*** Opening TASK DATA ***

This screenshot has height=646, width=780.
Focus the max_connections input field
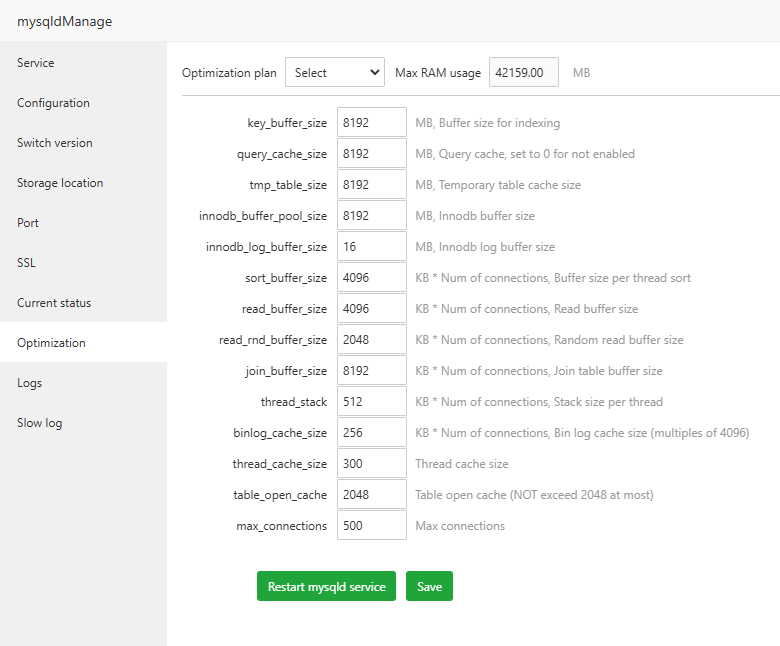coord(371,526)
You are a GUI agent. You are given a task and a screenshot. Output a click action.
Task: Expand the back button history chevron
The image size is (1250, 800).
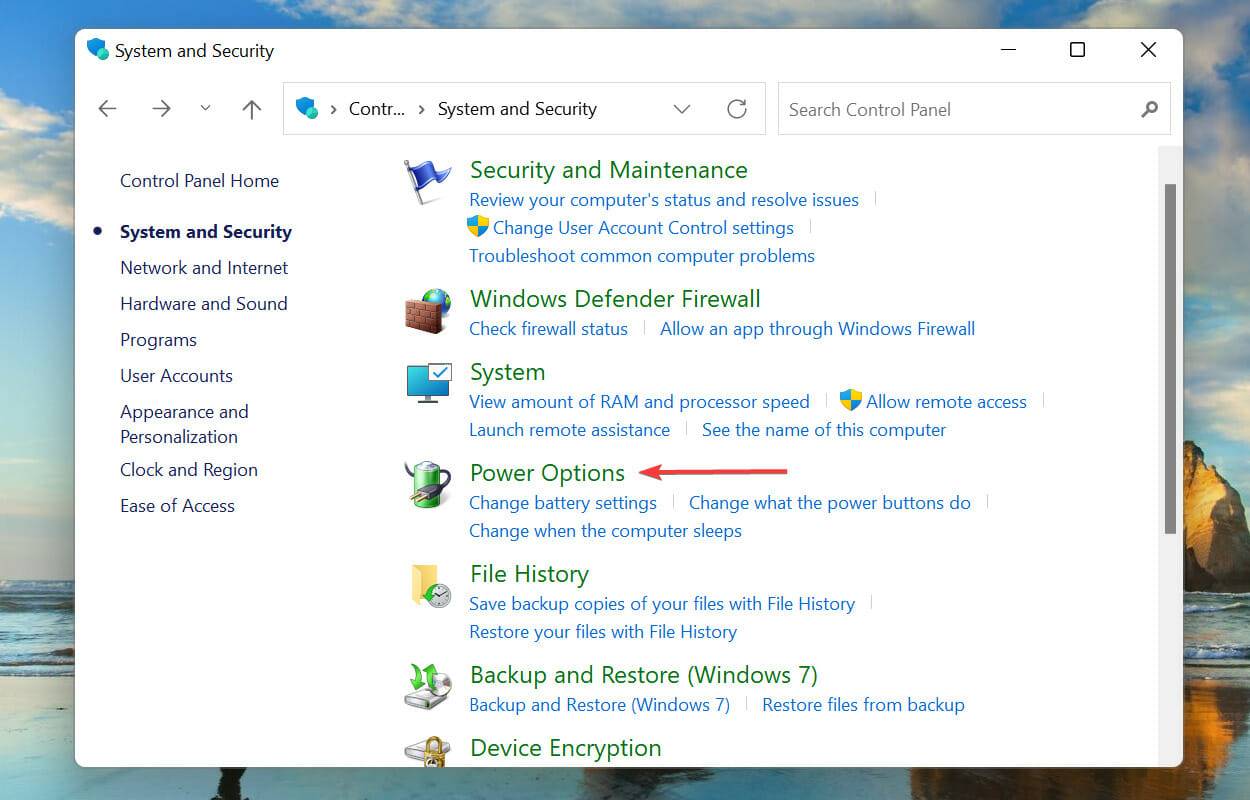click(205, 108)
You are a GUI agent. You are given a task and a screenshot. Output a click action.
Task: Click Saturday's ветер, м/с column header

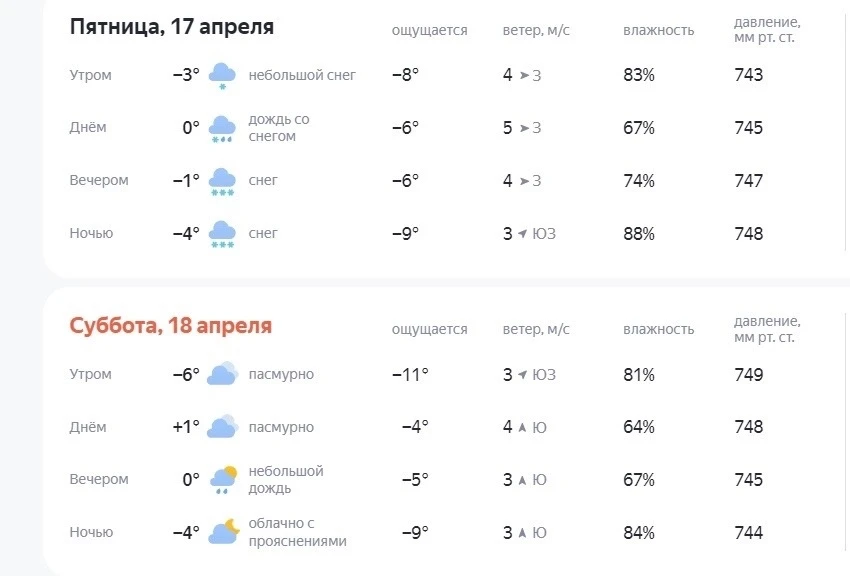click(536, 329)
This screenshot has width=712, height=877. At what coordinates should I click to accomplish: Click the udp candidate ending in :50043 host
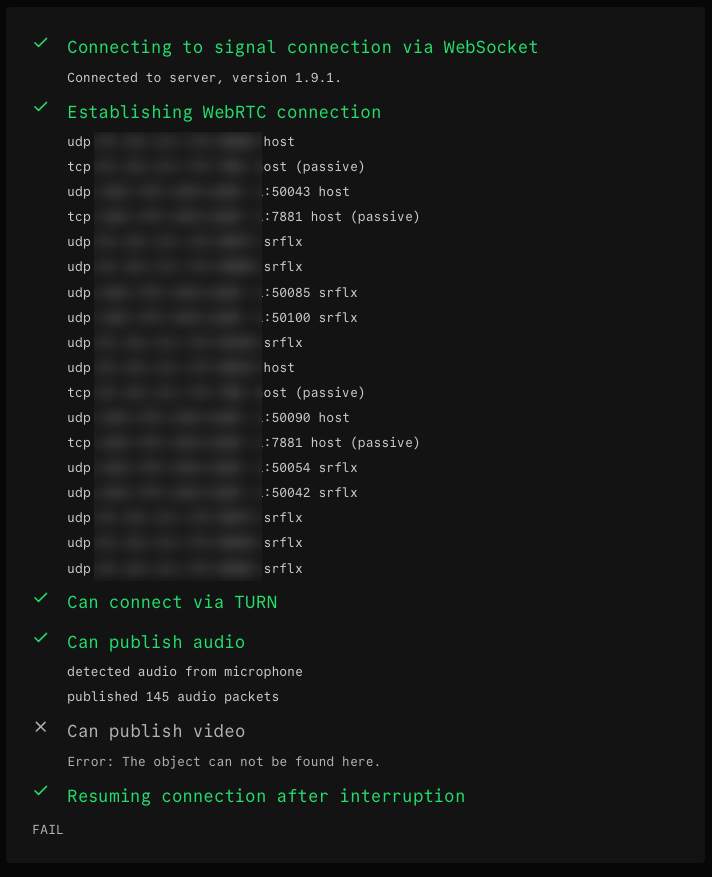coord(208,192)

*** Closing TASK DATA ***

- **TASK PROMPT**: Everything in the records above should be printed exactly, apart from the pictures.

- **ANSWER SPACE**:
This screenshot has height=646, width=780.
Focus the max_connections input field
coord(371,526)
You are a GUI agent. You are given a task and a screenshot. Output a click action.
Task: Expand the back button history chevron
The image size is (1250, 800).
click(205, 108)
You are a GUI agent. You are given a task and a screenshot. Output a click action.
Task: Click Saturday's ветер, м/с column header

click(536, 329)
This screenshot has width=712, height=877. At what coordinates should I click to accomplish: Click the udp candidate ending in :50043 host
coord(208,192)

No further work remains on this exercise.